I'd like to find a tool that allows me to efficiently find redundancy across remote filesystems, so that we can delete redundant data, and copy non-redundant data when decomissioning storage bricks. (Side note: distributed filesystems like Ceph promise to handle these cases; this will be the future route, but now we have to deal with the existing system as-is)
Since many objects have been moved and renamed by hand, I cannot rely on their file names to compare with diff or rsync. I'd rather use a crypto checksum such as sha256 to identify my data files.
I don't want to checksum the whole dataset every time I run a comparison either. The files, once created, are not likely to change often, so the checksums should be cached.
Is there an existing tool to do this ? Maybe something that stores a checksum in a Posix Extended Attribute (using the timestamp to check the checksum freshness), and a tool that can extract that information to efficiently diff the contents of the filesystems, without caring about the filenames ?
I'm unaware of a filesystem-level checksumming; you could script (or hand-craft) using md5sum and store it in a text file for comparison, and there are ports of md5sum for multiple platforms.
If these are large files, you could consider setting up a system that lets users duplicate data using bittorrent; it has a built-in way of checksumming data and if you have several places that store the files you gain added benefits from not loading down one or two systems with transfers.
You might want to consider changing a policy on how the data is being duplicated or moved around if you're managing the systems or data; this would probably result in you losing less hair if something were to go wrong, and your users may thank you if something happens and "this time" the data wasn't backed up by Bob down the hall. You don't need to do anything too elaborate if you're working in an existing infrastructure; even a couple servers running a periodic rsync over the network (which would also be relatively fast since it transfers only changes in large files when transferring over networks, not so much if it thinks it's a local file) will create synced files.

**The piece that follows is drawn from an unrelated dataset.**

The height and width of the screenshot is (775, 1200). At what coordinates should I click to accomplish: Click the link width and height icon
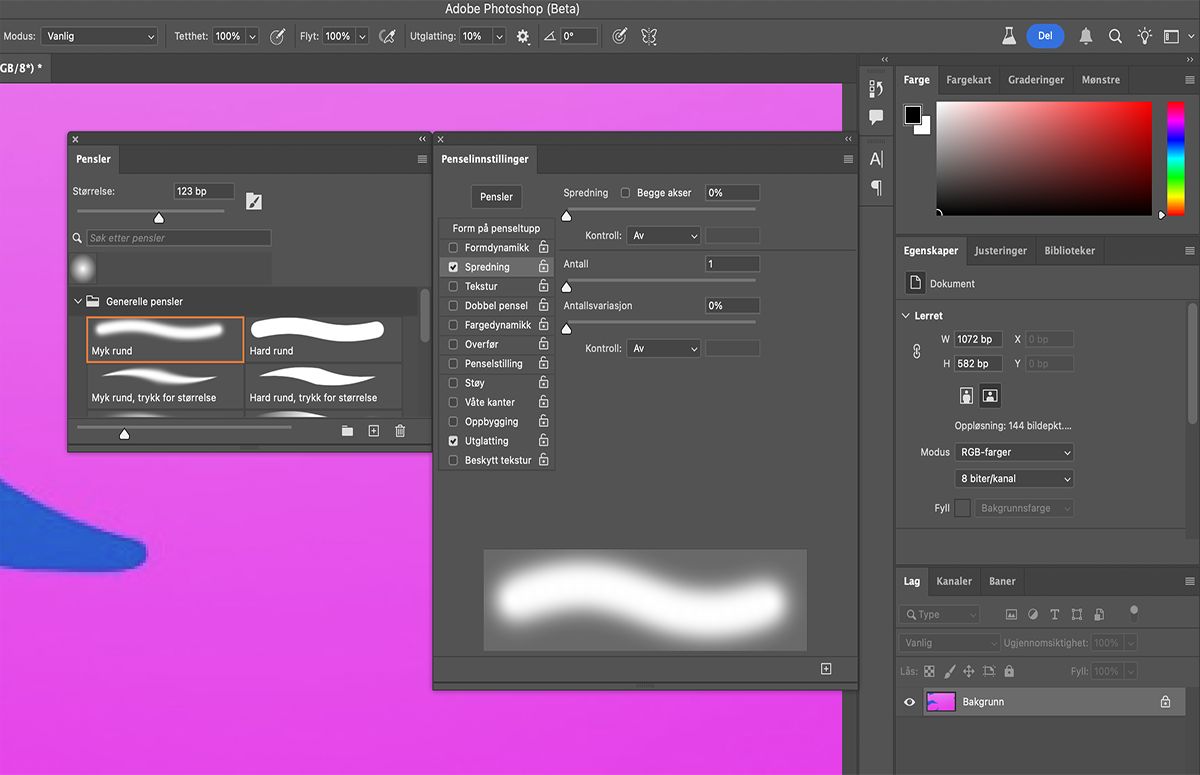[x=916, y=351]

I would caution that duplicating files like that and using checksums isn't technically a backup; it's a duplicate. Backups means that when your master file is corrupt you can "roll back" to a previous version (wanna set up something similar to CVS to check out your large data files?...) while duplicating, even with checksums, means that if your original is corrupted (accidental deletion, bad sector in the drive, etc.) that corruption will get copied out, checksum and all, to your duplicates, rendering them useless. You'll want to plan for that scenario.
Since I did not find a tool that does what I want, I started rolling my own:
http://bitbucket.org/maugier/shatag
--EDIT--
After developing that tool i've learned about git-annex that is different from what I was aiming at, but is an ideal solution nonetheless.

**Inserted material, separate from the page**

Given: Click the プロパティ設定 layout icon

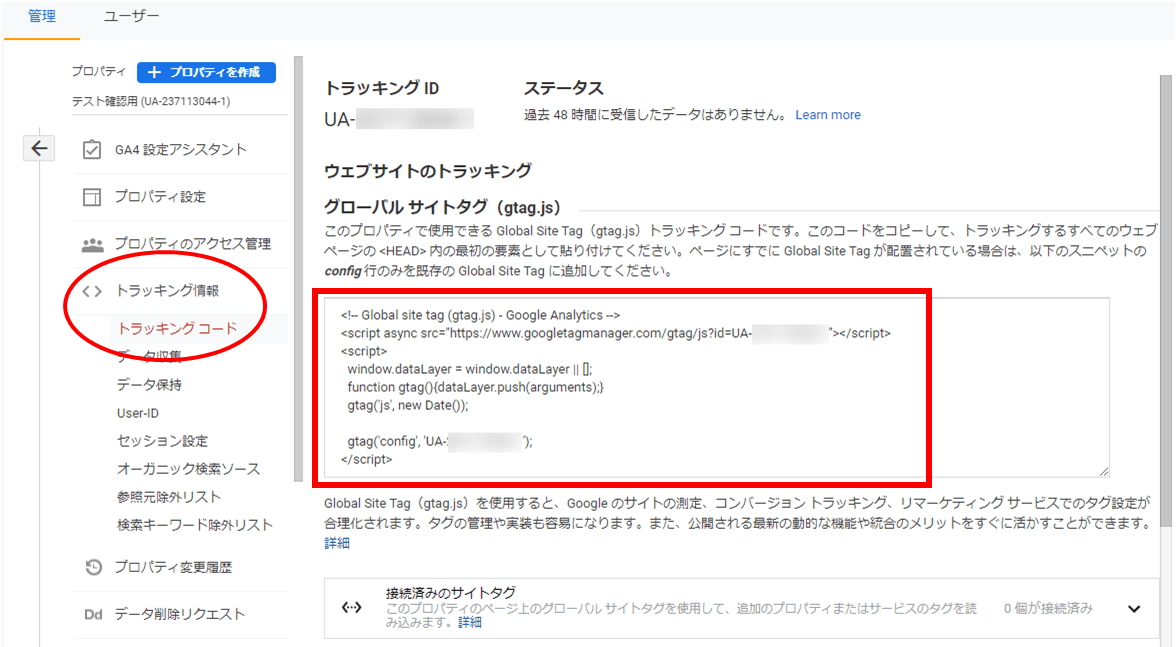Looking at the screenshot, I should pos(92,197).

Maybe you can use rsync with the option --dry-run (-n). It will try to copy (but without doing anything) and you will see the differences. There is plenty options concerning filtering (timestamps, owner and much more) to define exactly what you want.

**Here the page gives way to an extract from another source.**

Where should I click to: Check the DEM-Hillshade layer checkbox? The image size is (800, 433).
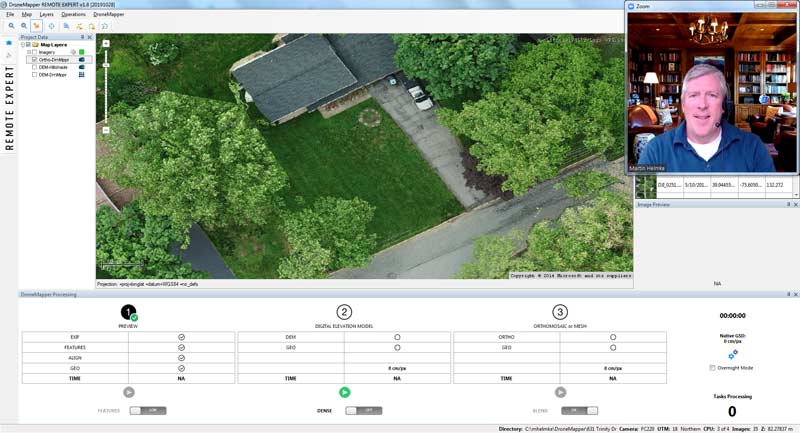tap(34, 67)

Someone already mentioned "rsync".
If you can mount the 2nd file system on the 1st machine, you can try running "diff -r /localfs /remotefs" and see the differences.
You could also try something like tripwire or AIDE to snapshot one tree and compare it to the other.
Depending on the size of the data set in question, you might consider using git or some other efficient version control program to take periodic "snapshots" (automatic, unattended adds and commits) for tracking changes. You can even sync specific changes from one machine to the other using this method if you set it up correctly.
For deduplication, the "fdupes" program works well.